Bisnis.com, JAKARTA — Presiden RI Prabowo Subianto mengklaim Program Makan Bergizi Gratis (MBG) telah berhasil mendorong konsumsi rumah tangga Indonesia setelah satu tahun program tersebut berlangsung.
Orang nomor satu di Indonesia mengaku telah mendapat berbagai laporan dari kepala daerah, termasuk gubernur dan bupati yang mengungkap program kebijakan pemerintah baru ini telah memberikan dampak positif.
"Setelah kita kerja satu tahun mulai berapa hari minggu ini saya dapat laporan dari kepala daerah, beberapa gubernur bupati sekarang mereka melihat dampak riil dari berbagai kebijakan kita," kata Prabowo dalam agenda Indonesia Economic Outlook 2026 di Jakarta, Jumat (13/2/2026).
Dari laporan kepala daerah tersebut menilai konsumsi rumah tangga di berbagai daerah tersebut telah meningkat. Kondisi ini pun dibenarkan oleh pelaku usaha dalam negeri.
Baru-baru ini, Presiden Prabowo telah bertemu dengan Asosiasi Pengusaha Indonesia (Apindo) yang melaporkan bahwa program MBG telah memicu pertumbuhan konsumsi rumah tangga Indonesia.
"Mereka mengatakan mereka pelaku bisnis mereka katakan bahwa mereka rasakan bahwa MBG makan berizi gratis telah mendorong peningkatan konsumsi rumah tangga ini," tuturnya.
Baca Juga
- Prabowo Klaim Berhasil Hemat Anggaran Rp308 Triliun: Dialihkan ke MBG
- Program MBG Hasil dari Efisiensi, Probowo: Kalau Tidak Hemat Dimakan Korupsi
- Prabowo Minta Kepala KSP Kumpulkan Video Ejekan MBG, Buat Ditonton Tiap Malam
Menurut dia, peningkatan konsumsi ini terjadi mulai dari lapisan masyarakat paling bawah, dari desa hingga kecamatan. Hal ini membangkitkan kepercayaan diri dalam mewujudkan ekonomi Indonesia yang dinamis.

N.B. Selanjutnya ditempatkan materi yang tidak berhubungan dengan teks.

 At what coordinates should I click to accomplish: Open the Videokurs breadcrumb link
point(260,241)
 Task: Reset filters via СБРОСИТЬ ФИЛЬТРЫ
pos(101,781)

"Kalau saya percaya bahwa ekonomi kita akan sangat baik tahun ini, kita selalu menghadapi mereka-mereka yang selalu memandang rendah bangsa kita itu tidak menjadi apa-apa, itu bagi kita dalah ambuk untuk kita bekerja lebih baik lagi," tuturnya.
Dalam catatnnya, program Makan Bergizi Gratis (MBG) telah mendistribusikan 4,5 miliar porsi makanan hingga saat ini. Prabowo menuturkan saat ini program MBG telah menjangkau 60,2 juta penerima manfaat, yaitu anak-anak Indonesia, ibu hamil, serta penduduk lanjut usia yang hidup sendiri. Menurutnya, pemerintah menyediakan makanan setiap hari bagi mereka.
“Jika dibandingkan, jumlah tersebut setara dengan populasi negara sebesar Afrika Selatan,” ujarnya.
Secara kumulatif, lanjut Prabowo, Indonesia telah memproduksi dan mendistribusikan 4,5 miliar porsi makanan.
Dari jumlah tersebut, menurutnya terdapat sekitar 28.000 kasus gangguan terkait tata kelola atau distribusi makanan dengan berbagai sebab. Sebagian besar, kata Prabowo, tidak memerlukan perawatan intensif, hanya sebagian kecil yang memerlukan penanganan lebih lanjut.
“Jika dibandingkan 4,5 miliar porsi, statistiknya adalah, kalau tidak salah 0,0006%. Saya matematik saya kurang, berarti 9,9994% berhasil,” ujar Prabowo.
Lebih lanjut, Prabowo MBG turut mendorong peningkatan konsumsi rumah tangga dan memperkuat pertumbuhan ekonomi di desa-desa, kecamatan, serta lapisan paling bawah perekonomian Indonesia.
“Saya percaya bahwa ekonomi kita akan sangat baik tahun ini. Kita selalu menghadapi mereka-mereka yang selalu memandang rendah bangsa kita, Itu tidak menjadi apa-apa. Itu bagi kita adalah cambuk untuk kita bekerja lebih baik lagi,” pungkasnya.